Jim Stack

Personal information
- Full name: James Patrick Stack
- Born: 24 February 1880 Yass, New South Wales, Australia
- Died: 21 July 1970 (aged 90)

Playing information
- Position: Hooker, Second-row
Club
| Years | Team | Pld | T | G | FG | P |
| 1908–11 | Western Suburbs | 12 | 3 | 0 | 0 | 9 |
- Source: As of 16 October 2025

= Jim Stack (rugby league) =

Australian rugby league footballer

James Patrick Stack was an Australian rugby league footballer who played in the 1900s and 1910s. He played for Western Suburbs in the New South Wales Rugby League (NSWRL) competition. Stack was a foundation player for Western Suburbs and the club's inaugural captain.

==Playing career==
Stack made his first grade debut for Western Suburbs against Balmain in Round 1 1908 at Birchgrove Oval which was also the opening week of the New South Wales Rugby League (NSWRL) competition in Australia.
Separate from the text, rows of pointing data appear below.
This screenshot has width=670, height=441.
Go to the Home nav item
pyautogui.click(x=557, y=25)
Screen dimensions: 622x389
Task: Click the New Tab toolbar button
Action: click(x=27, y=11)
Stack had the honour of being the club's first captain. Balmain would go on to win the match 24–0. Stack played in Western Suburbs first ever victory against Newtown in Round 9 1908 at Wentworth Park which ended with a score of 6–5. Stack scored one of Western Suburbs two tries in the game. The win would be Western Suburbs only victory of the season and the club finished second last on the table above last placed Cumberland who were dissolved at the conclusion of the season.

Western Suburbs would go on to finish last in 1909 and 1910. Wests nearly finished last in 1911 but finished just above Balmain on the ladder. Stack's last game for Wests was against Balmain in Round 10 1911 which Western Suburbs won 21–11 at Birchgrove Oval.